From: Zhi Yong Wu <wu...@linux.vnet.ibm.com>

  Add some utils helpers to update access frequencies
for one file or its range.

Signed-off-by: Zhi Yong Wu <wu...@linux.vnet.ibm.com>
---
 fs/hot_tracking.c |  359 +++++++++++++++++++++++++++++++++++++++++++++++++++++
 fs/hot_tracking.h |   15 +++
 2 files changed, 374 insertions(+), 0 deletions(-)

diff --git a/fs/hot_tracking.c b/fs/hot_tracking.c
index 173054b..52ed926 100644
--- a/fs/hot_tracking.c
+++ b/fs/hot_tracking.c
@@ -106,6 +106,365 @@ inode_err:
 }
 
 /*
+ * Drops the reference out on hot_inode_item by one and free the structure
+ * if the reference count hits zero
+ */
+void hot_rb_free_hot_inode_item(struct hot_inode_item *he)
+{
+       if (!he)
+               return;
+
+       if (atomic_dec_and_test(&he->refs.refcount)) {
+               WARN_ON(he->in_tree);
+               kmem_cache_free(hot_inode_item_cache, he);
+       }
+}
+
+/*
+ * Drops the reference out on hot_range_item by one and free the structure
+ * if the reference count hits zero
+ */
+static void hot_rb_free_hot_range_item(struct hot_range_item *hr)
+{
+       if (!hr)
+               return;
+
+       if (atomic_dec_and_test(&hr->refs.refcount)) {
+               WARN_ON(hr->in_tree);
+               kmem_cache_free(hot_range_item_cache, hr);
+       }
+}
+
+static struct rb_node *hot_rb_insert_hot_inode_item(struct rb_root *root,
+                                               unsigned long inode_num,
+                                               struct rb_node *node)
+{
+       struct rb_node **p = &root->rb_node;
+       struct rb_node *parent = NULL;
+       struct hot_inode_item *entry;
+
+       /* walk tree to find insertion point */
+       while (*p) {
+               parent = *p;
+               entry = rb_entry(parent, struct hot_inode_item, rb_node);
+
+               if (inode_num < entry->i_ino)
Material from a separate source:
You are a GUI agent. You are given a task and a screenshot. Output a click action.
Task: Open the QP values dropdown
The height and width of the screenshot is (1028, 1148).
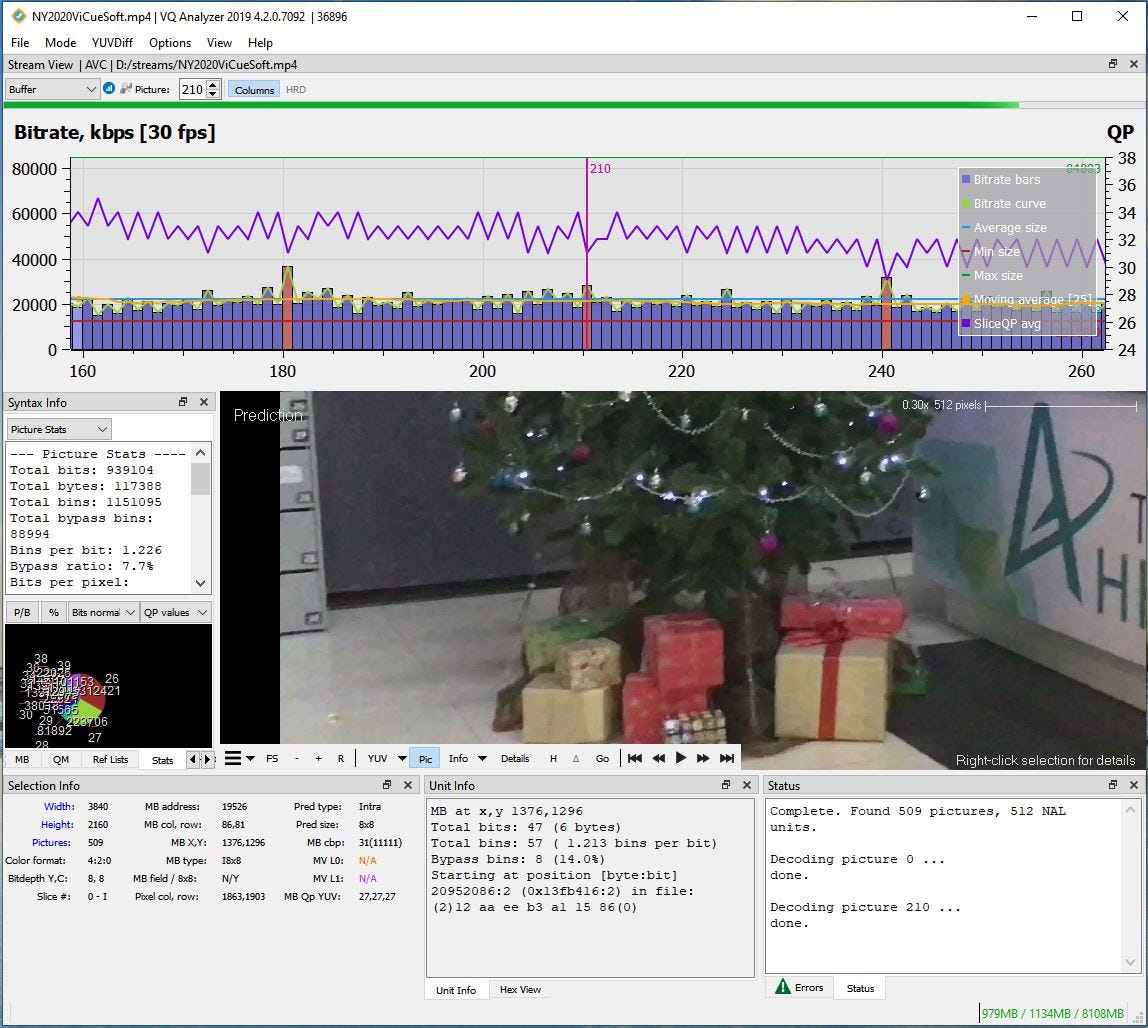[175, 611]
+                       p = &(*p)->rb_left;
+               else if (inode_num > entry->i_ino)
+                       p = &(*p)->rb_right;
+               else
+                       return parent;
+       }
+
+       entry = rb_entry(node, struct hot_inode_item, rb_node);
+       entry->in_tree = 1;
+       rb_link_node(node, parent, p);
+       rb_insert_color(node, root);
+
+       return NULL;
+}
+
+static u64 hot_rb_range_end(struct hot_range_item *hr)
+{
+       if (hr->start + hr->len < hr->start)
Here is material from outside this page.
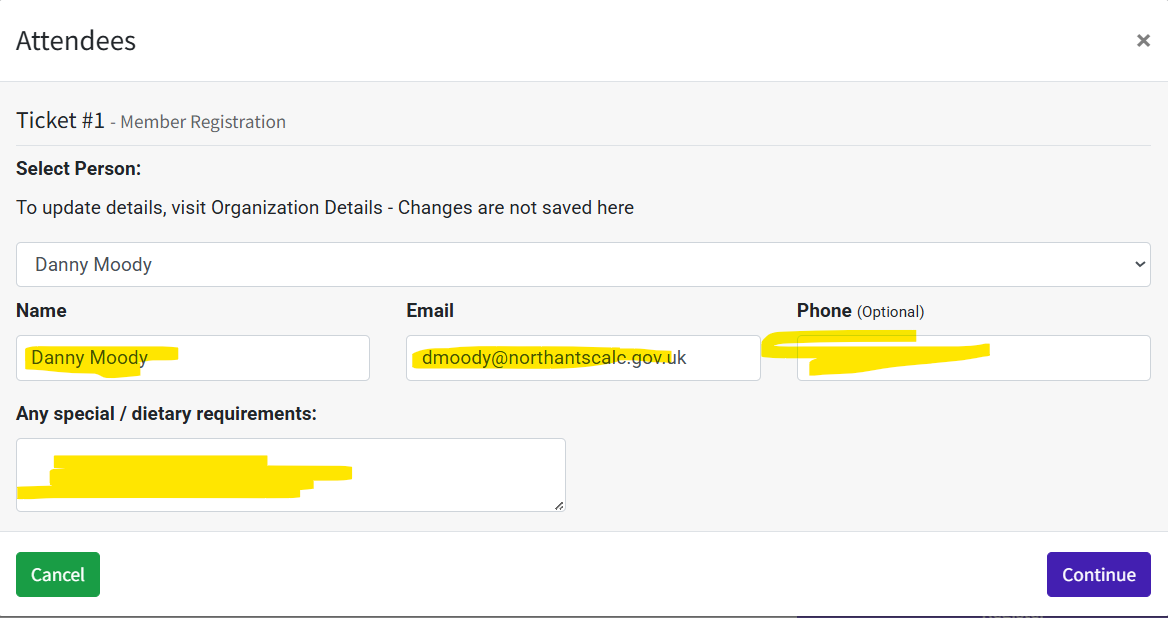Click the Phone field label
The width and height of the screenshot is (1168, 618).
[824, 310]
+               return (u64)-1;
+
+       return hr->start + hr->len - 1;
+}
+
+static struct rb_node *hot_rb_insert_hot_range_item(struct rb_root *root,
+                                               u64 start,
+                                               struct rb_node *node)
+{
+       struct rb_node **p = &root->rb_node;
+       struct rb_node *parent = NULL;
+       struct hot_range_item *entry;
+
+       /* ensure start is on a range boundary */
+       start = start & RANGE_SIZE_MASK;
+       /* walk tree to find insertion point */
+       while (*p) {
+               parent = *p;
+               entry = rb_entry(parent, struct hot_range_item, rb_node);
+
+               if (start < entry->start)
+                       p = &(*p)->rb_left;
+               else if (start >= hot_rb_range_end(entry))
+                       p = &(*p)->rb_right;
+               else
+                       return parent;
+       }
+
+       entry = rb_entry(node, struct hot_range_item, rb_node);
+       entry->in_tree = 1;
+       rb_link_node(node, parent, p);
+       rb_insert_color(node, root);
+
+       return NULL;
+}
+
+/*
+ * Add a hot_inode_item to a hot_inode_tree. If the tree already contains
+ * an item with the index given, return -EEXIST
+ */
+static int hot_rb_add_hot_inode_item(struct hot_inode_tree *tree,
+                               struct hot_inode_item *he)
+{
+       int ret = 0;
+       struct rb_node *rb;
+
+       rb = hot_rb_insert_hot_inode_item(
+                       &tree->map, he->i_ino, &he->rb_node);
+       if (rb) {
+               ret = -EEXIST;
+               goto out;
+       }
+
+       kref_get(&he->refs);
+
+out:
+       return ret;
+}
+
+/*
+ * Add a hot_range_item to a hot_range_tree. If the tree already contains
+ * an item with the index given, return -EEXIST
+ *
+ * Also optionally aggresively merge ranges (currently disabled)
+ */
+static int hot_rb_add_hot_range_item(struct hot_range_tree *tree,
+                       struct hot_range_item *hr)
+{
+       int ret = 0;
+       struct rb_node *rb;
+
+       rb = hot_rb_insert_hot_range_item(
+                               &tree->map, hr->start, &hr->rb_node);
+       if (rb) {
+               ret = -EEXIST;
+               goto out;
+       }
+
+       kref_get(&hr->refs);
+
+out:
+       return ret;
+}
+
+/*
+ * Lookup a hot_inode_item in the hot_inode_tree with the given index
+ * (inode_num)
+ */
+struct hot_inode_item
+*hot_rb_lookup_hot_inode_item(struct hot_inode_tree *tree,
+                               unsigned long inode_num)
+{
+       struct rb_node **p = &(tree->map.rb_node);
+       struct rb_node *parent = NULL;
+       struct hot_inode_item *entry;
+
+       while (*p) {
+               parent = *p;
+               entry = rb_entry(parent, struct hot_inode_item, rb_node);
+
+               if (inode_num < entry->i_ino)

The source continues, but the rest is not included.